So I have an API that works fine locally as well as on the server if I run the plumber commands manually, by which I mean ssh-ing in the server and running :
r <- plumb("plumber.R")
r$run(port=8000, host = "0.0.0.0")
It looks like this:
#* @serializer contentType list(type="application/html")
#* @get /test
function(res){
include_rmd("test.Rmd", res)
}
#* Echo the parameter that was sent in
#* @param msg The message to echo back.
#* @get /echo
function(msg=""){
list(msg = paste0("The message is: '", msg, "'"))
}
They both work with no problem. But when I keep them alive on the server with systemd only the /echo one works. The other one just says "An exception occurred."

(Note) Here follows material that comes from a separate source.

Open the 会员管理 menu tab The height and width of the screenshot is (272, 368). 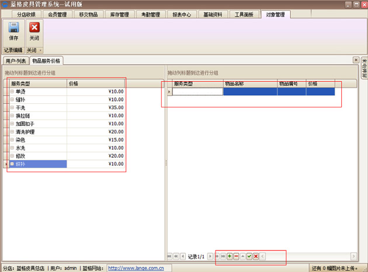(x=57, y=14)
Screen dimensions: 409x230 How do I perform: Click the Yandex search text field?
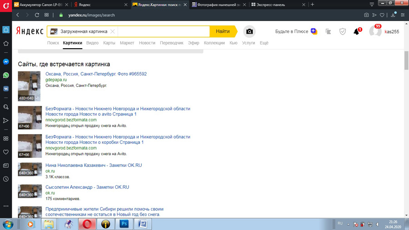[x=164, y=31]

The systemd setup looks like this:
[Unit]
Description=Plumber API
# After=postgresql
# (or mariadb, mysql, etc if you use a DB with Plumber, otherwise leave this commented)
[Service]
ExecStart=/usr/bin/Rscript -e "api <- plumber::plumb('/home/chrisbeeley/api/plumber.R'); api$run(port=8000, host='0.0.0.0')"
Restart=on-abnormal
WorkingDirectory=/home/chrisbeeley/api/
[Install]
WantedBy=multi-user.target
I can't find error logs anywhere and I'm very confused as to why it should work when I run the commands on the server but not when I use systemd.
I'm using Ubuntu 16.04.
Since I posted this last night I've deployed the whole thing on a totally separate server which is also running 16.04 and it shows the exact same behaviour on there.
Edit: I've also tried this, based on code on the plumber documentation that returns a pdf, and that also returns "an exception occurred"

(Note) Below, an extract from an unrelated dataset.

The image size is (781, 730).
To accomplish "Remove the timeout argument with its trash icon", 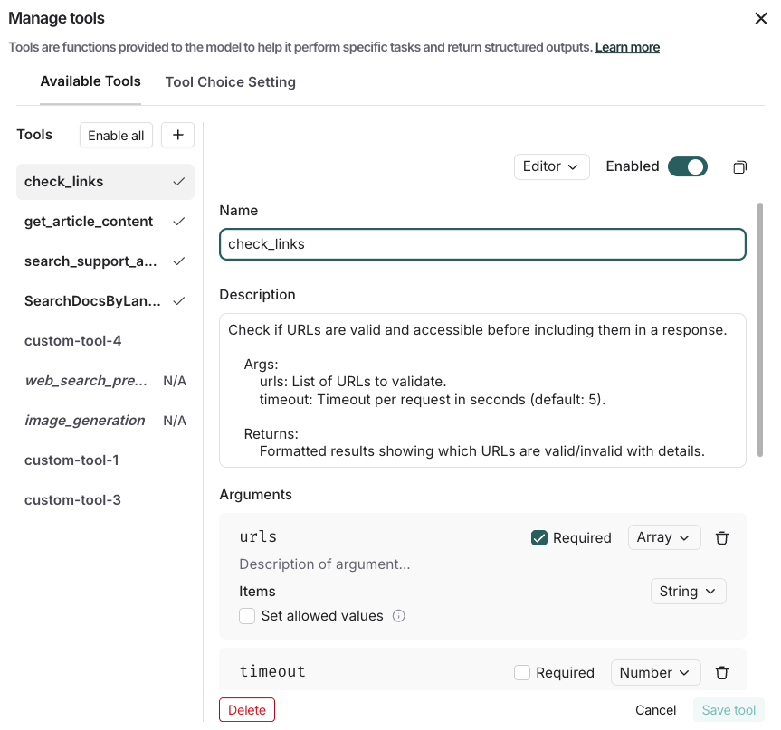I will coord(721,672).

#* @serializer contentType list(type="text/html; charset=utf-8")
#* @get /html
function(){
tmp <- tempfile()
render("test_report.Rmd", tmp, output_format = "html_document")
readBin(tmp, "raw", n=file.info(tmp)$size)
}
Well, I never solved this. Instead I tried it with pm2, as detailed here https://www.rplumber.io/docs/hosting.html#pm2
I was a bit put off by the npm dependency, seemed like baggage, but it works like a charm.
So if anyone does Google this with a similar problem, I advise you to use pm2. It took me approximately 5 minutes to have it up and running :-)
I should add that although I haven't used them yet I gather pm2 will create log files, too, which sounds useful.